* **BRANO FORNITO**:

===

Non si finisce col fracassarsi il naso in terra perché si scrive, ma al contrario si scrive perché ci si fracassa il naso e non resta più altro dove andare. (A. Cechov)

lunedì 26 maggio 2014

Viole nere, Tess Gallagher

Viole nere è una raccolta di sette racconti e quarantanove poesie.
È un libro che nasce con un handicap, quello del nome, legato a Raymond Carver, che in tanti hanno battezzato come maestro della nuova narrativa americana.
È quindi molto difficile, direi impossibile, non fare confronti. Tess, moglie di Carver fino alla sua morte avvenuta nel 1988, è principalmente una poetessa. La sua produzione poetica è ricca, a tratti estremamente profonda e immaginifica. Sentire: è questo il verbo che più di ogni altra cosa prevale leggendole.

===

* **RECORD MEMORIZZATI**:
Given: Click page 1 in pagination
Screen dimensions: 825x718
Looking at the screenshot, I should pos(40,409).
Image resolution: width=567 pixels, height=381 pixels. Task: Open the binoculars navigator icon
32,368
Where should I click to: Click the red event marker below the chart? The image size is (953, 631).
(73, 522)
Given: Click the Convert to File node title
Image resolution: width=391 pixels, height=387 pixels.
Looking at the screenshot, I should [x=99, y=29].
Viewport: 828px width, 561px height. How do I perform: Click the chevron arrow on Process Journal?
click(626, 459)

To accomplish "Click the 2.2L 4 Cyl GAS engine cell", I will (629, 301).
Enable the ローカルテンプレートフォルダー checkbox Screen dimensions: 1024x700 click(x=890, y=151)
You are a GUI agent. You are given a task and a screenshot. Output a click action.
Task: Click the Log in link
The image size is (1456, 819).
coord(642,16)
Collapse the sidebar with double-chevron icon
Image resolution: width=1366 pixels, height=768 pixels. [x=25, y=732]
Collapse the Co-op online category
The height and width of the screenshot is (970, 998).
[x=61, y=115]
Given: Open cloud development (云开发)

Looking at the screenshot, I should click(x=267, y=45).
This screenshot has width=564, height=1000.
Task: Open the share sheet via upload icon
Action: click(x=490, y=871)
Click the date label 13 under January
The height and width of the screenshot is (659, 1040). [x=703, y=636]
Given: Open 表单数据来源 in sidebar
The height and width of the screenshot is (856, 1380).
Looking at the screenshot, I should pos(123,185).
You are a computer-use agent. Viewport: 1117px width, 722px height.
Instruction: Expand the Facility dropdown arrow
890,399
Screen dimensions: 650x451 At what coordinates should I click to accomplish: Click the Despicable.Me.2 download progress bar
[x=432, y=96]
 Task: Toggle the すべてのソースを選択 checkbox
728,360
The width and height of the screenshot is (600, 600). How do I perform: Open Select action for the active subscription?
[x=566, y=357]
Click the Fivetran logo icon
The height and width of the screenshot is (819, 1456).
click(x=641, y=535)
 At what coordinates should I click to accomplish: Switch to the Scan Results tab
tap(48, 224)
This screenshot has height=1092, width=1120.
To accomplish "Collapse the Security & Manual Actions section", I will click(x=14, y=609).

===

* **COSA FARE**:
Secondo il brano fornito, quanti racconti e quante poesie compongono la raccolta Viole nere?

* **LA RISPOSTA**:
Sette racconti e quarantanove poesie.